When SSO is enforced via a mature IdP (Okta, Entra, etc.), MFA is already mandatory, audited, and policy driven. Requiring ClickUp MFA on top of that creates redundant authentication, session churn, and user friction that does not exist with other enterprise SaaS platforms.

At the same time, we must be able to enforce MFA for non-SSO users and guests to meet audit, regulatory, and third-party risk requirements.

Granular MFA enforcement based on authentication method (SSO vs native login) is essential for enterprise adoption. Without it, customers are forced to choose between audit failure and degraded user experience, which is an unacceptable tradeoff.

My org wants this feature as well. Every time someone logs in via our IDP, the session is wiped and they are prompted for MFA. This causes unnecessary friction and probably happens to each user multiple times per day. (Accessing our apps from the IDP portal is a very common workflow.) Our users are already questioning why this only happens with ClickUp and not any of our other tools.

We can't turn MFA off becuase we need to require it for guests.

Not enabling 2FA puts us risk to fail security audits (all 3rd party access must have 2fa enabled) and prevents us from inviting guests, but enabling it for sso users makes them hate us.

Hello, commenting on this, definitely a need for the same reasons highlighted by Matthew Wasbrough. We enforce 2FA on our (internal) identity provider, so no need for 2FA for us, but for guests/supporters who use username/password, this is a must. Having the possibility to divide this the same way it happens for the SSO makes a lot of sense.

Commenting to try and boost visibility, also related to https://feedback.clickup.com/feature-requests/p/2fa-mandatory-for-guests-only-but-not-members

With SSO turned on for full members (for my company) Microsoft already has 2FA enforced so this isn't needed for full members. Guests cannot use the same Microsoft SSO as they are external to the company, but I would like to enforce 2FA for them.

Just to add to this, my understanding is that 2FA is "all or nothing".

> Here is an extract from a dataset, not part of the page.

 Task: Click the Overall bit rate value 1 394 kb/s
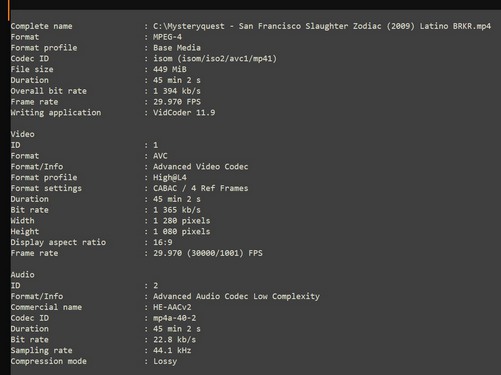[177, 91]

I'd love the ability to granularly enforce 2FA for non-SSO users this should cover guest access too as there might be some users with the need to sharing sensitive data and this extra layer would be great to see.

Same problem here, the 2FA has a bit left to desire. I.e., it would be nice to enforce it only for password logins, and to also be able to trust a device so we don't have to use it every time on the same device.

I agree It would be great if you could add an option, forcing the 2fa only for users managed in ClickUp.

How can we solve a login issue with 2fa when the app is uninstalled or the device is lost?